JESSE: Okay. One condition. I want my new, new, new intro. JEFF: You’ve got another ‘new’ intro? JESSE: Uh, one word.
Laser beams. Roll it. All right, cool. So, what do you need me to do to this? JEFF: I’ll tell you what you should do with this.
Honestly. JESSE: That’s harsh. JEFF: Can we cut the intros finally? JESSE: No. I can’t.
JEFF: All right. Guys, let’s show the mistakes here. I will tell you one more thing. If you’re someone that’s knocking out 100 ab rollouts, you’re not doing them right. I promise you.
You can do them well, and correctly, and do that many. If you do them well, you’re going to see your number coming way down, but the effectiveness is going to go way up. Let’s hit the first mistake. So, the first one here is very easy to spot. More importantly, to fix.

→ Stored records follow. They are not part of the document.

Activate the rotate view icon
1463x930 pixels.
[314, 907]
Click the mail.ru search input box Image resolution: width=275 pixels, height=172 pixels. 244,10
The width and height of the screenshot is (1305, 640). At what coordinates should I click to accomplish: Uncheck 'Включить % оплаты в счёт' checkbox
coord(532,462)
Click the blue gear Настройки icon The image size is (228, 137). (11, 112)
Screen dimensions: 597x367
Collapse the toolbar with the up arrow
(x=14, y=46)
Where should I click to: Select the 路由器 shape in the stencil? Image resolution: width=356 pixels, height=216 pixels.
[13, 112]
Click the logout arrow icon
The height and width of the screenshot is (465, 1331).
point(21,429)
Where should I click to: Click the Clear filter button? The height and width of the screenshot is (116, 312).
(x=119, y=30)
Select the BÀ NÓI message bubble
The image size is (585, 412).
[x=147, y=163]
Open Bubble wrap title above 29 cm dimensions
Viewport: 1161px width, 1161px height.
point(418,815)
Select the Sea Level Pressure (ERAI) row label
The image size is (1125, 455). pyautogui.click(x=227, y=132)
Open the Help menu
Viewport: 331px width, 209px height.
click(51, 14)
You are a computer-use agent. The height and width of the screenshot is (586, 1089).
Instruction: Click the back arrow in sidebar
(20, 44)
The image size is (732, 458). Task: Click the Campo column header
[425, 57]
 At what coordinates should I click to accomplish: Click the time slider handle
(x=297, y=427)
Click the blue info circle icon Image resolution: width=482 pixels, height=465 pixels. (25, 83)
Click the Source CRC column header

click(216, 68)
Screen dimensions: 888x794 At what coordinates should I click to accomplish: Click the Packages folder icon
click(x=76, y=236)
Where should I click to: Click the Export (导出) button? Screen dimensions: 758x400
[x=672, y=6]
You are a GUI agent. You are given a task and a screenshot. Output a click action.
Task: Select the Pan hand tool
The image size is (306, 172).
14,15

It has to do with the position of our elbows. You can look at Jesse and me doing them side by side here. One of them – hint – is doing it wrong. Jesse. And one of them is doing it right.
The fact is, you want to have your elbows locked out straight because as soon as you have even the slightest bit of bend in your elbows, you’re transferring the workload away from the core and toward your triceps. We don’t want that. If you’re trying to develop your abs by doing this exercise – it’s called an ‘ab rollout’ – we don’t want to turn it into a tricep rollout. You have to focus on making sure your elbows aren’t even this bent, but completely straight. A lot of us will start to fatigue as we start to perform the rep and have that breakdown.
Don’t. If you have to stop or reset for a second, do so. Make sure the arms are out there. You’ll also benefit your straight-arm scapular strength we’ve talked about so many times on this channel by doing that. Once you get your arms in this locked out position, the leverage will favorably lend itself to creating more force and stability through the shoulder girdle, which will transfer right into putting all the work being done where it’s supposed to be; by your abs.
Speaking of using your arms, it gets even worse than that. What happens is, as we get out to the end of the ab rollout, how are you pulling yourself back in? I’m going to tell you, if you’re someone who’s doing the 100 reps I talked about before, I know how you’re doing it. I already have an idea because I can see you doing it right now. You’re initiating the pull back with your arms, instead of letting your arms stay out there initiating the pull from your torso.
Look at Jesse and me side by side, once again. You can see that once we get out of there, now the initiation of the return is where this all goes wrong. At least for Jesse, because he starts to pull back in. He’s literally trying to change the physics of the exercise in his favor by pulling that ab wheel closer to his body, and then trying to initiate the trunk curl. That’s not what you want to do.
Look, if you don’t have the strength to do this properly, just don’t go out as far. But don’t bastardize the movement by pulling it in halfway and then initiating the trunk curl. You can see here, for me, when I get out there the first move is not with the ab wheel. The first move is with the curl of the trunk. I’m initiating with the abs and pulling back.
You can feel this, guys. Just focus on once you come out there, go to a dead stop if you have to. Once you start to move again, you start from here, not at all moving the wheel back toward you. I promise you, you’re going to get this right. As a matter of fact, it’s going to feed directly into the third, and probably largest, mistake people make that I’m going to cover right now.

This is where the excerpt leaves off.